- _Records for this task_
%%

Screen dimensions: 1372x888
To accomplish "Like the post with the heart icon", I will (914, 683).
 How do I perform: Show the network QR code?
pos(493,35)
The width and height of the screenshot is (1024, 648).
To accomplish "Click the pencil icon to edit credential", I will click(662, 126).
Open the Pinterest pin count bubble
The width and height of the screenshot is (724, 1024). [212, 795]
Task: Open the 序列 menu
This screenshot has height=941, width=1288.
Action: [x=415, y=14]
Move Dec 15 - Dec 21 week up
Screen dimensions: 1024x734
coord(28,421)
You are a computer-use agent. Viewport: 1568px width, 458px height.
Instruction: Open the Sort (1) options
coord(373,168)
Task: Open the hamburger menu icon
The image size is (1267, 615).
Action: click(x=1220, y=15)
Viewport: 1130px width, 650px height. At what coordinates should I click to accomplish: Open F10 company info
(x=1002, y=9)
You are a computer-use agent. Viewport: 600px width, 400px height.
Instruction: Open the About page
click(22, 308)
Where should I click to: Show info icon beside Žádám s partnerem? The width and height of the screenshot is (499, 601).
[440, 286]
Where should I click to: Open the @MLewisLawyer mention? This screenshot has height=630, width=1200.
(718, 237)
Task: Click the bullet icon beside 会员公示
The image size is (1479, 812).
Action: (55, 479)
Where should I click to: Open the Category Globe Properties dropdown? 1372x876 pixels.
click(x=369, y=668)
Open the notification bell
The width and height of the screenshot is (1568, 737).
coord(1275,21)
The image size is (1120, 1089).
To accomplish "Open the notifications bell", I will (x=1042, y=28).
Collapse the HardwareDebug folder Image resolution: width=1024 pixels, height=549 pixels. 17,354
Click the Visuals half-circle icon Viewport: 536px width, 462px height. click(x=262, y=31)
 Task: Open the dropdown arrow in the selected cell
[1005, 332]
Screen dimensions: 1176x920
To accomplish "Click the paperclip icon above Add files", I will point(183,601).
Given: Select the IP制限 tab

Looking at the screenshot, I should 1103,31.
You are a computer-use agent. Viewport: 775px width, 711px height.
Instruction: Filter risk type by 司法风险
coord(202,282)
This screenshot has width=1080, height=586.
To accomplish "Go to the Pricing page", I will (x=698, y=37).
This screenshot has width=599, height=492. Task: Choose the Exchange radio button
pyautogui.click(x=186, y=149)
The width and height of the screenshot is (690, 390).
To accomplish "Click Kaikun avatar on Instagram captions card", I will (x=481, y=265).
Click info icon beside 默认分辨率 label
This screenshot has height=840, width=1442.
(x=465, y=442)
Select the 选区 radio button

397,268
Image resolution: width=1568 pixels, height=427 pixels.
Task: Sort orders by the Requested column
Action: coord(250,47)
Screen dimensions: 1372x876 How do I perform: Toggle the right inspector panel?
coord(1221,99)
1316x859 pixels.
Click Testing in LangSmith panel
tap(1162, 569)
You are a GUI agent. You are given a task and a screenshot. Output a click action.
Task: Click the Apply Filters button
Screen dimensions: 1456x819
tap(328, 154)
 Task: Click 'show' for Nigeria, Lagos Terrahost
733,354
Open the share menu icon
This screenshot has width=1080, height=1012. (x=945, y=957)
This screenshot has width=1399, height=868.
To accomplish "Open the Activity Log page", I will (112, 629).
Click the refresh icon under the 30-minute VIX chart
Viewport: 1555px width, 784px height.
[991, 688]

%%

- _Aim_
Please edit all the records above so that each "Screen dimensions:" becomes "Screen size:", and give them again with everything else unchanged.

- _Response to this task_
Screen size: 1372x888
To accomplish "Like the post with the heart icon", I will (914, 683).
 How do I perform: Show the network QR code?
pos(493,35)
The width and height of the screenshot is (1024, 648).
To accomplish "Click the pencil icon to edit credential", I will click(662, 126).
Open the Pinterest pin count bubble
The width and height of the screenshot is (724, 1024). [212, 795]
Task: Open the 序列 menu
This screenshot has height=941, width=1288.
Action: [x=415, y=14]
Move Dec 15 - Dec 21 week up
Screen size: 1024x734
coord(28,421)
You are a computer-use agent. Viewport: 1568px width, 458px height.
Instruction: Open the Sort (1) options
coord(373,168)
Task: Open the hamburger menu icon
The image size is (1267, 615).
Action: click(x=1220, y=15)
Viewport: 1130px width, 650px height. At what coordinates should I click to accomplish: Open F10 company info
(x=1002, y=9)
You are a computer-use agent. Viewport: 600px width, 400px height.
Instruction: Open the About page
click(22, 308)
Where should I click to: Show info icon beside Žádám s partnerem? The width and height of the screenshot is (499, 601).
[440, 286]
Where should I click to: Open the @MLewisLawyer mention? This screenshot has height=630, width=1200.
(718, 237)
Task: Click the bullet icon beside 会员公示
The image size is (1479, 812).
Action: (55, 479)
Where should I click to: Open the Category Globe Properties dropdown? 1372x876 pixels.
click(x=369, y=668)
Open the notification bell
The width and height of the screenshot is (1568, 737).
coord(1275,21)
The image size is (1120, 1089).
To accomplish "Open the notifications bell", I will (x=1042, y=28).
Collapse the HardwareDebug folder Image resolution: width=1024 pixels, height=549 pixels. 17,354
Click the Visuals half-circle icon Viewport: 536px width, 462px height. click(x=262, y=31)
 Task: Open the dropdown arrow in the selected cell
[1005, 332]
Screen size: 1176x920
To accomplish "Click the paperclip icon above Add files", I will point(183,601).
Given: Select the IP制限 tab

Looking at the screenshot, I should 1103,31.
You are a computer-use agent. Viewport: 775px width, 711px height.
Instruction: Filter risk type by 司法风险
coord(202,282)
This screenshot has width=1080, height=586.
To accomplish "Go to the Pricing page", I will (x=698, y=37).
This screenshot has width=599, height=492. Task: Choose the Exchange radio button
pyautogui.click(x=186, y=149)
The width and height of the screenshot is (690, 390).
To accomplish "Click Kaikun avatar on Instagram captions card", I will (x=481, y=265).
Click info icon beside 默认分辨率 label
This screenshot has height=840, width=1442.
(x=465, y=442)
Select the 选区 radio button

397,268
Image resolution: width=1568 pixels, height=427 pixels.
Task: Sort orders by the Requested column
Action: coord(250,47)
Screen size: 1372x876 How do I perform: Toggle the right inspector panel?
coord(1221,99)
1316x859 pixels.
Click Testing in LangSmith panel
tap(1162, 569)
You are a GUI agent. You are given a task and a screenshot. Output a click action.
Task: Click the Apply Filters button
Screen size: 1456x819
tap(328, 154)
 Task: Click 'show' for Nigeria, Lagos Terrahost
733,354
Open the share menu icon
This screenshot has width=1080, height=1012. (x=945, y=957)
This screenshot has width=1399, height=868.
To accomplish "Open the Activity Log page", I will (112, 629).
Click the refresh icon under the 30-minute VIX chart
Viewport: 1555px width, 784px height.
[991, 688]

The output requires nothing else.